Last week I experienced Raindance Film Festival, now in its 25th year, for the first time. Raindance Film Festival is the largest independent film festival in the UK and it certainly feels like I spent most of last week watching some fantastic films. As this is a Japan blog, I had to focus predominantly on the impressive Japanese film line up. Three Japanese films were in competition but I also made time to watch The Constitution, the Croatian film that scooped several awards on the night.
So, here’s my round-up of the films I caught at Raindance this year. I certainly hope they all get wider UK screenings or a DVD release and am looking forward to the 2018 line-up!
The Constitution (dir. Rajko Grlic)

— Stated goal —
Repeat the Raindance round-up from the words "Last week I" through the words "on the night.", substituting "strong" for "impressive" wherever it appears.

— Record list —
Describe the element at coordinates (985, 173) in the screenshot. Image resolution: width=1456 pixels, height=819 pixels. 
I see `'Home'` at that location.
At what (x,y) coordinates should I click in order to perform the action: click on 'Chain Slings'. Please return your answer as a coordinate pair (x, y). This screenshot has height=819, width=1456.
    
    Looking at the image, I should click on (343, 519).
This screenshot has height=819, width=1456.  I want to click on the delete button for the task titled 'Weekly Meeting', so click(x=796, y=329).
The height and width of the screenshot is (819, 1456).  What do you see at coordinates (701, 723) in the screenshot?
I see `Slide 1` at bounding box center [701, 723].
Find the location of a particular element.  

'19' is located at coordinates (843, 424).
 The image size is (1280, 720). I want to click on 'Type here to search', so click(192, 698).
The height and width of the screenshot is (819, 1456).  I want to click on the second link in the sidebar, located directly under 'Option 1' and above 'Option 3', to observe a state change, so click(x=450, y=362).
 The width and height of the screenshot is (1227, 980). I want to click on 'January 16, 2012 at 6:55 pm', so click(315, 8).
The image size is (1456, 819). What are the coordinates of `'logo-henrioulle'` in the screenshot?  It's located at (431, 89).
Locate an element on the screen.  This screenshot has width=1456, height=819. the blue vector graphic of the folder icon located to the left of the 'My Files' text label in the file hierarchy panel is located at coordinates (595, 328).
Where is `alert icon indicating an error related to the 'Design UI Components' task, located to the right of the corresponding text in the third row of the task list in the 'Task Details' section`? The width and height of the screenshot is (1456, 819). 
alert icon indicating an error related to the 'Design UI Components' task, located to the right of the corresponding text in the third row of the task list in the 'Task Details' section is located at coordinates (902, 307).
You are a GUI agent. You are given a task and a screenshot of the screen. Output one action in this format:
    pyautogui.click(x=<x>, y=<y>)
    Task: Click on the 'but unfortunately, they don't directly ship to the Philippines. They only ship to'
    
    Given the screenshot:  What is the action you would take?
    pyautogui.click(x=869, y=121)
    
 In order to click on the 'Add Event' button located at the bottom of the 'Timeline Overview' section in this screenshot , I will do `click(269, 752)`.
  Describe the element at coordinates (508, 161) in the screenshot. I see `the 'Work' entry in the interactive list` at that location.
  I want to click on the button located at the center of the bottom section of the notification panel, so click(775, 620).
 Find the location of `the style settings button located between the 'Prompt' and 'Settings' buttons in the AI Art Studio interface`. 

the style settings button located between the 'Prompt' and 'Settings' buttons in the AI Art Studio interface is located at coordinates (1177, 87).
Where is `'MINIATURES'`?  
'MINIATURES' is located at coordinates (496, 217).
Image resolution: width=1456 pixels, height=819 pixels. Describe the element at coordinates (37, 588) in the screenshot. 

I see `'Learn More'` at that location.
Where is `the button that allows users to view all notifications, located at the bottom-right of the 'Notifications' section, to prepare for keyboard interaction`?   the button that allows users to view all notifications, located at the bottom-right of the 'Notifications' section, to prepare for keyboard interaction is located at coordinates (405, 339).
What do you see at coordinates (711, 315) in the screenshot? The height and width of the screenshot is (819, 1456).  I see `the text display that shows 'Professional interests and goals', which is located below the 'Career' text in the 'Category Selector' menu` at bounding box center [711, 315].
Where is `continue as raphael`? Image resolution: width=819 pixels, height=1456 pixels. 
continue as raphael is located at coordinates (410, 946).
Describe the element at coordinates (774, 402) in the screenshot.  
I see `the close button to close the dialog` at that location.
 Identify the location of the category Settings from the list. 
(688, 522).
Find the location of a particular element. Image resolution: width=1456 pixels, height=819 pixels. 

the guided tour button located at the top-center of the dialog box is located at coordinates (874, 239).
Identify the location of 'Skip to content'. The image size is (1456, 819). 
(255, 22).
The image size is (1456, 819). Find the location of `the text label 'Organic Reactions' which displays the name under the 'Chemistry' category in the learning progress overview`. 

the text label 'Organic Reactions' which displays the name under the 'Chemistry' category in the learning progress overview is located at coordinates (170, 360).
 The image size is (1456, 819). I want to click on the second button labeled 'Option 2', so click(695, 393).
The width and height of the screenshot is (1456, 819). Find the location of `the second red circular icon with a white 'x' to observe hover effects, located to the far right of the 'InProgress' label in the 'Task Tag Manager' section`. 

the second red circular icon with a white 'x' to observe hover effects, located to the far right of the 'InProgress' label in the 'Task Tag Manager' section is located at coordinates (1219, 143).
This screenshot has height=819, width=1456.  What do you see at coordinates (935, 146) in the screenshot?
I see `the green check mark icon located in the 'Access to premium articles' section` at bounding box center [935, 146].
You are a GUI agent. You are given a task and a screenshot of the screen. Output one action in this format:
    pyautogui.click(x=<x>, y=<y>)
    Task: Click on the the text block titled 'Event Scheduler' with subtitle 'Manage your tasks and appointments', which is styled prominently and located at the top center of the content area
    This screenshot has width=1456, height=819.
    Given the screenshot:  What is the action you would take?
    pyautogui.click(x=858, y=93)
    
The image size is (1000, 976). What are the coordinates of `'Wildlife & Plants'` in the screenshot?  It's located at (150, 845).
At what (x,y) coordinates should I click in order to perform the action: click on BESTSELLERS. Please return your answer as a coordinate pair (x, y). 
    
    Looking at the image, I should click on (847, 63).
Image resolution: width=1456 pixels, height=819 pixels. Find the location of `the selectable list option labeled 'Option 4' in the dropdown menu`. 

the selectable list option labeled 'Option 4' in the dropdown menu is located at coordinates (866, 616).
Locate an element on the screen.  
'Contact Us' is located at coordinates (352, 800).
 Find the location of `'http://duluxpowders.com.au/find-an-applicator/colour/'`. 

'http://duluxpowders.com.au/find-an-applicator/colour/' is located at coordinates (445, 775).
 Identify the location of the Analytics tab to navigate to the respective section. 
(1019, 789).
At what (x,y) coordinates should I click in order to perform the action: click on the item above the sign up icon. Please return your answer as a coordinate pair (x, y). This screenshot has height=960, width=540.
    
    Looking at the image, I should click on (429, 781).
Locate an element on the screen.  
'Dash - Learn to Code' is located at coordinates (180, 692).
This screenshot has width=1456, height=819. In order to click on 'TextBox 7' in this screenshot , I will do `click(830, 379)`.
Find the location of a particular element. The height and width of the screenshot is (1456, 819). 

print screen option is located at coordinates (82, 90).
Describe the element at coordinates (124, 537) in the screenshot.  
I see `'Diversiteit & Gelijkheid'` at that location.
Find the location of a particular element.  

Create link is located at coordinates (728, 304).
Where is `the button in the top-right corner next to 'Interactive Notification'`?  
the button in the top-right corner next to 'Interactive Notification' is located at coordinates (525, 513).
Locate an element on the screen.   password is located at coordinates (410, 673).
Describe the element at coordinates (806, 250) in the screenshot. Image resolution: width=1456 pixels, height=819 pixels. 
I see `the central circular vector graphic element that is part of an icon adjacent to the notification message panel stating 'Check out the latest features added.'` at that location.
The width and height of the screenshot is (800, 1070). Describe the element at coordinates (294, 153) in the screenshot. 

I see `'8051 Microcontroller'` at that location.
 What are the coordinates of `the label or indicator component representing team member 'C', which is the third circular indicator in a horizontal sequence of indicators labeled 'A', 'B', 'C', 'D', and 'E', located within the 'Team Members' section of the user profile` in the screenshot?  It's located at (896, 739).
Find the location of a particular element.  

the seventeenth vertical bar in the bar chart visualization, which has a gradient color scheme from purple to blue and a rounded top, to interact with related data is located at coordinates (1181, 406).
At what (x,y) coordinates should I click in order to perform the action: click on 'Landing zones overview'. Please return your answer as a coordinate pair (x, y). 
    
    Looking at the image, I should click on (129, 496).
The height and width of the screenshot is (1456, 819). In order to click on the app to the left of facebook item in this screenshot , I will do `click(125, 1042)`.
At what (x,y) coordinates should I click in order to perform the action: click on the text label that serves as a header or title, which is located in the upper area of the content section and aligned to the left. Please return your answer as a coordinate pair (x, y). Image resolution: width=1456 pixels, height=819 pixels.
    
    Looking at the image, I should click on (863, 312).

— Solution to this exercise —
Last week I experienced Raindance Film Festival, now in its 25th year, for the first time. Raindance Film Festival is the largest independent film festival in the UK and it certainly feels like I spent most of last week watching some fantastic films. As this is a Japan blog, I had to focus predominantly on the strong Japanese film line up. Three Japanese films were in competition but I also made time to watch The Constitution, the Croatian film that scooped several awards on the night.